Quand on demande à un juriste pourquoi un automobiliste respecte la signalisation routière, il est bien rare que la réponse ne soit pas “C’est une obligation prévue par le Code de la route et sanctionnée, en tant que de besoin, par la force publique de la gendarmerie ou de la police”. Obligation-sanction : tel est le duo quasi-parfait qui définit pour beaucoup la règle de droit.

Interrogeons-nous un instant. Est-ce vraiment et uniquement a cause de la fameuse “peur du gendarme” que nous respectons,certes avec des variantes personnelles plus ou moins sensibles, selon les coutumes régionales, le Code de la route ? N’y a-t-il, du moins que cela ? Non, évidemment. Nous respectons cette signalisation, d’abord, par prudence : “griller un feu rouge” c’est éventuellement mettre sa propre vie en danger de mort. Nous la respectons aussi, parce qu’elle est le seul moyen efface de contrôler la circulation et donc de circuler. En deux mots : prudence et civisme.

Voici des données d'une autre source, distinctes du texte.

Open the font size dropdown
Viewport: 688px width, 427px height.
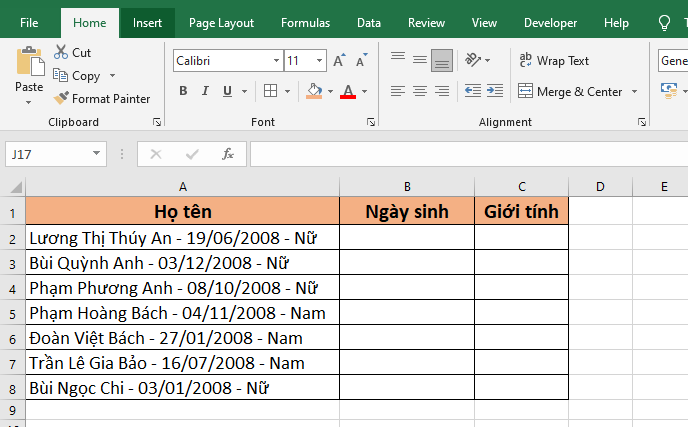click(320, 61)
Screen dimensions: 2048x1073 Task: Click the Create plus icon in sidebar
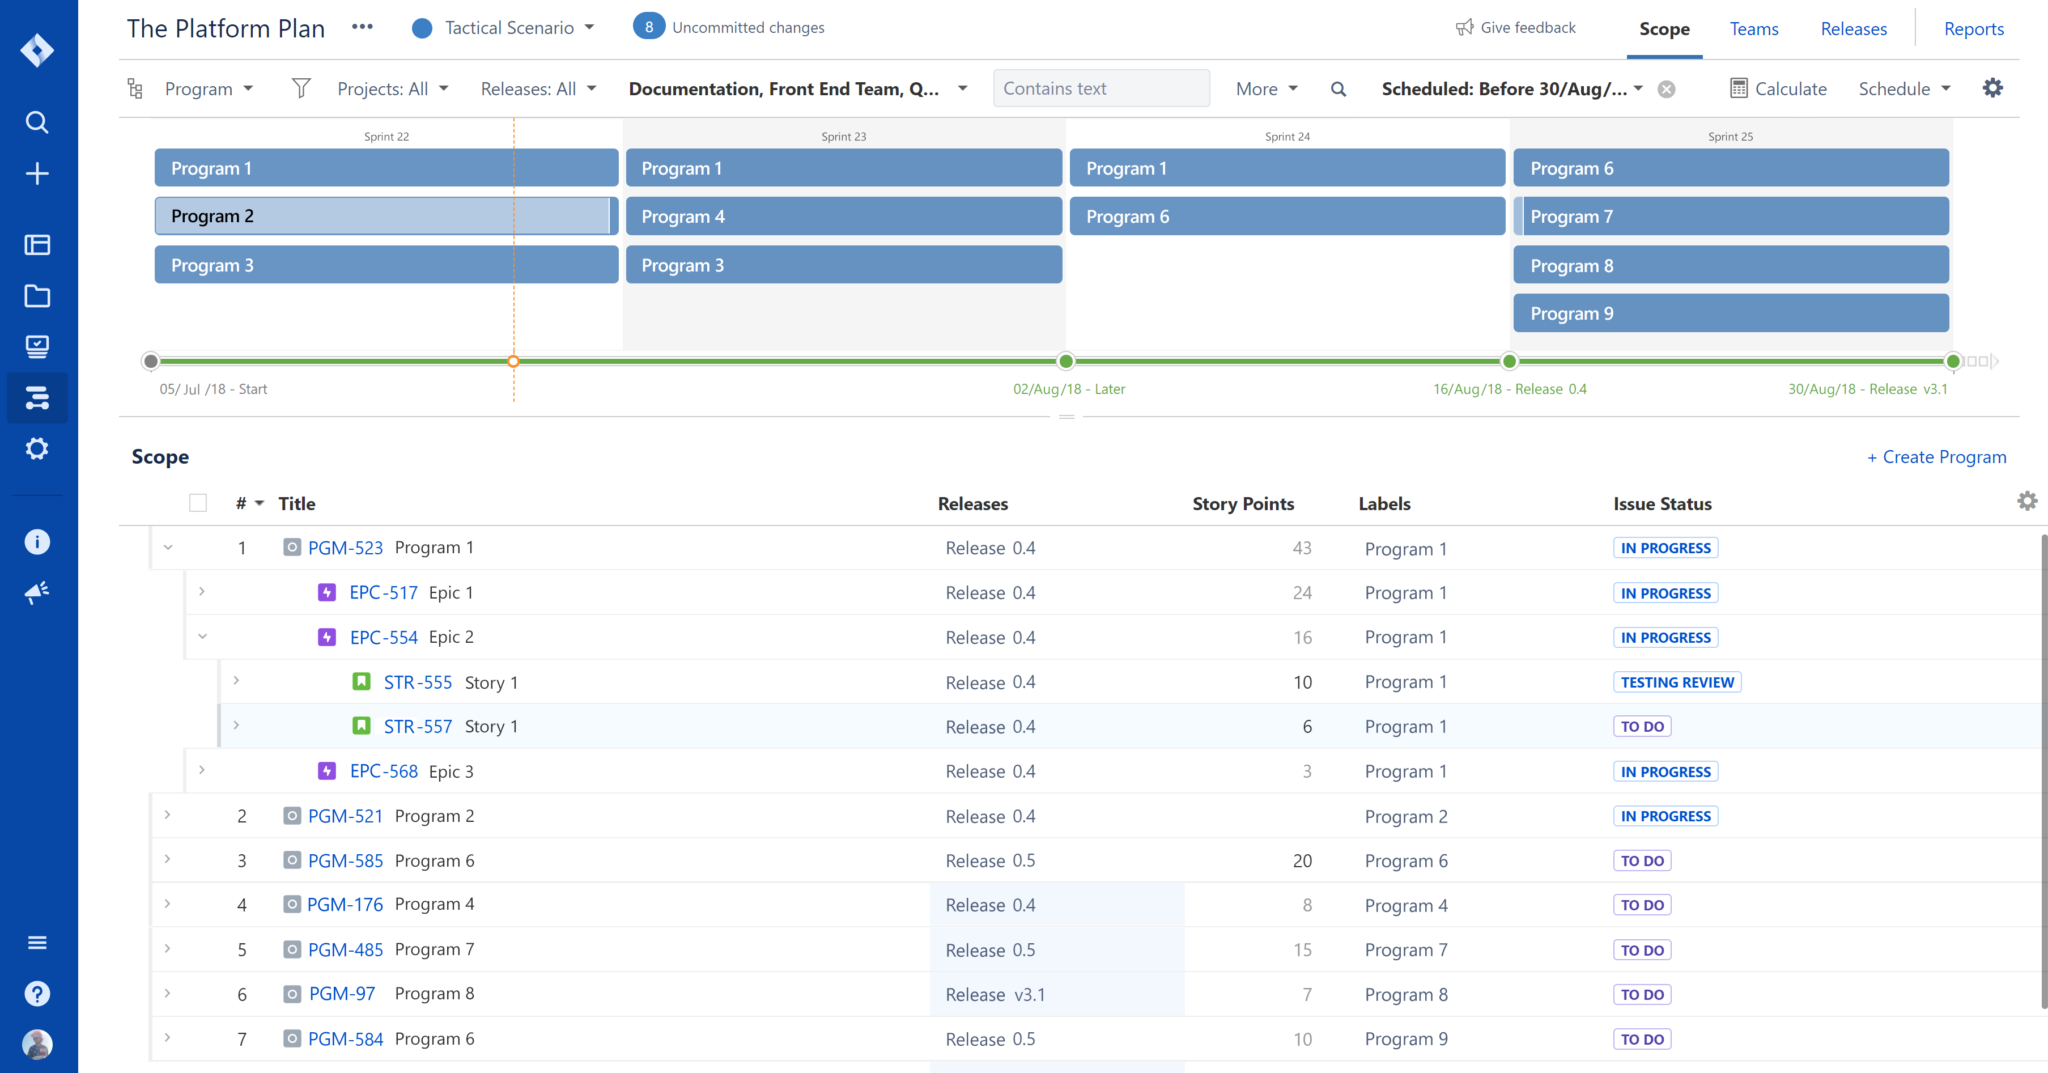point(37,172)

Prenons un autre exemple. celui du droit de la famille. Le code civil énonce que, sauf dispositions contraires, les époux vivent sous le régime de la communauté. Les règles de celle-ci sont méticuleuses et précises. Pour autant, dans la vie quotidienne, les époux vivent-ils le Code civil à la main en train de savoir si tel bien leur est propre ou commun ? Non encore. Un couple forme vraiment une communauté de pot et de toit, comme disaient les anciennes coutumes. S’il y a concordance entre leurs pratiques journalières et le droit, c’est plus parce que le droit s’inspire de leur vie et qu’il ne dirige leur vie.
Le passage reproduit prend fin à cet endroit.